Assos'ta deniz hala mavi. Ama o mavilik, artık bir kısmımız için ulaşılmaz. Sahil boyunca kurulan iskeleler, sıra sıra dizilmiş şezlonglar… “Burası işletmeye ait, oturacaksan ücret ödeyeceksin” diyen görevliler… Peki bu doğru mu?
Kıyı Kanunu açık: Sahiller halkındır. Deniz, sadece para ödeyenin değil; bu topraklarda yaşayan herkesindir. Şezlonglar güzel olabilir ama kimsenin denize ulaşma hakkını engelleyecek kadar da büyümemeli. İskeleler bir ihtiyaç olabilir ama her biri bir sınır kapısı gibi davranmamalı.
Şimdi diyeceksiniz ki: “Bu kadar dert arasında şezlong mu kaldı?”
Ama işte mesele tam da burada başlıyor.
Binlerce kilometre ötede, İran ve İsrail birbirine füze atıyor.

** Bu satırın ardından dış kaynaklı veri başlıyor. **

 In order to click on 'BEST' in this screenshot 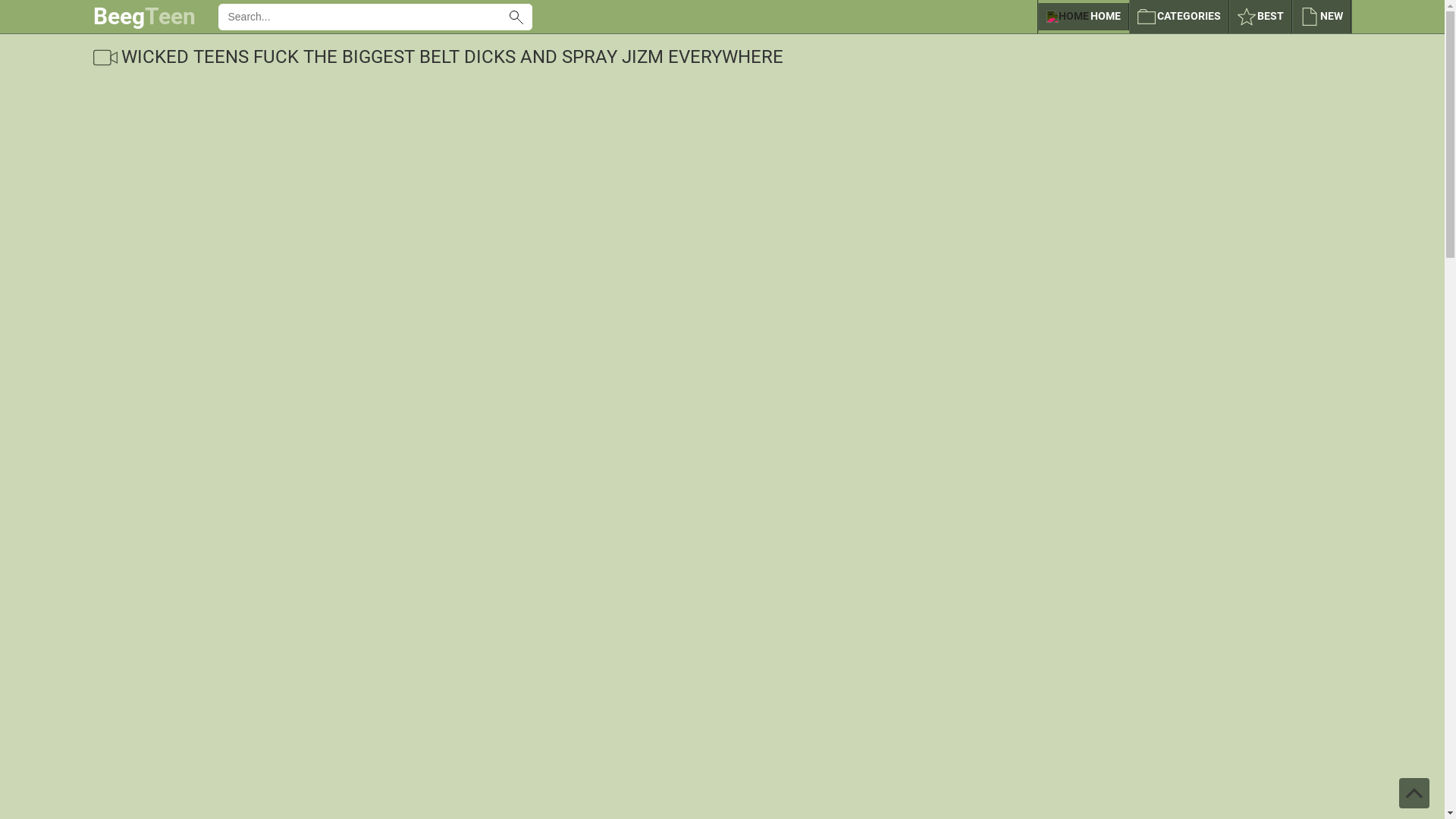, I will do `click(1260, 17)`.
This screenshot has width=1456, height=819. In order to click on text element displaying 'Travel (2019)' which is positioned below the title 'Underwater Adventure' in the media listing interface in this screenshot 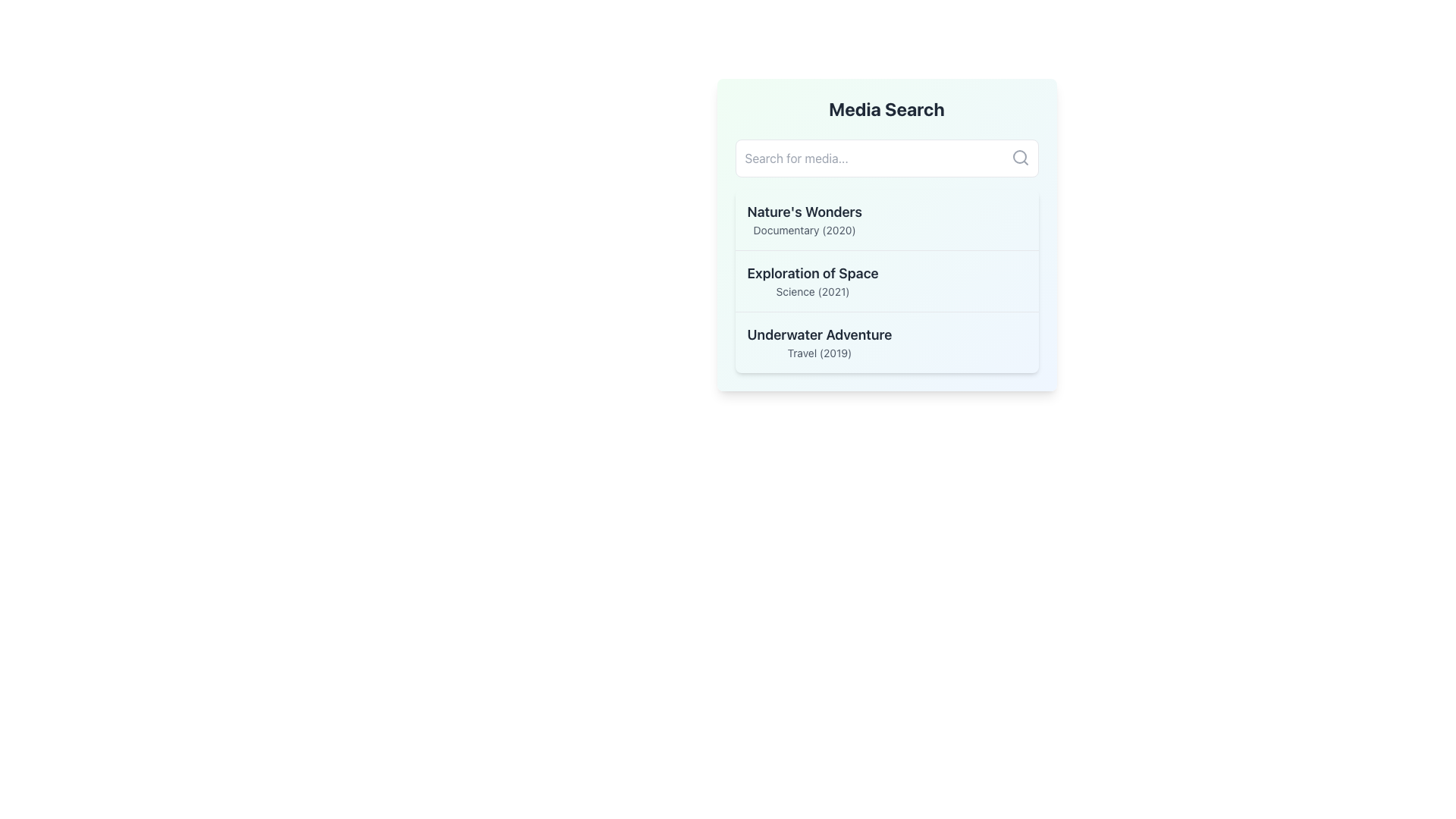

Ortadoğu’da gerilim her geçen gün büyüyor. Televizyonlarda savaş manşetleri, sosyal medyada endişe dolu yorumlar…
Dünya diken üstünde.
Böyle zamanlarda insan ister istemez kendi kıyısına bakıyor. Barış içinde yaşadığımız şu güzelim Assos’ta, en azından denize rahatça girebilmeli insan. Sahil, huzurun başladığı yer olmalı; parayla bölündüğü, çizildiği yer değil.
Dünyada savaşlar olurken, biz kendi köyümüzde barışı koruyamıyorsak; denizimizi, taşımızı, kıyımızı paylaşamıyorsak, neye yarar o uzak barış çağrıları?
Assos’un denizi, sadece bir tatil fonu değil. Burası bir yaşam alanı. Birlikte yaşamanın, paylaşmanın, sakinliğin sembolü. Kıyılar halkındır. Ve bu halk, sadece yazlıkçıdan ya da turistten ibaret değildir.
Barış, büyük büyük zirvelerde değil; bazen bir iskelede başlar.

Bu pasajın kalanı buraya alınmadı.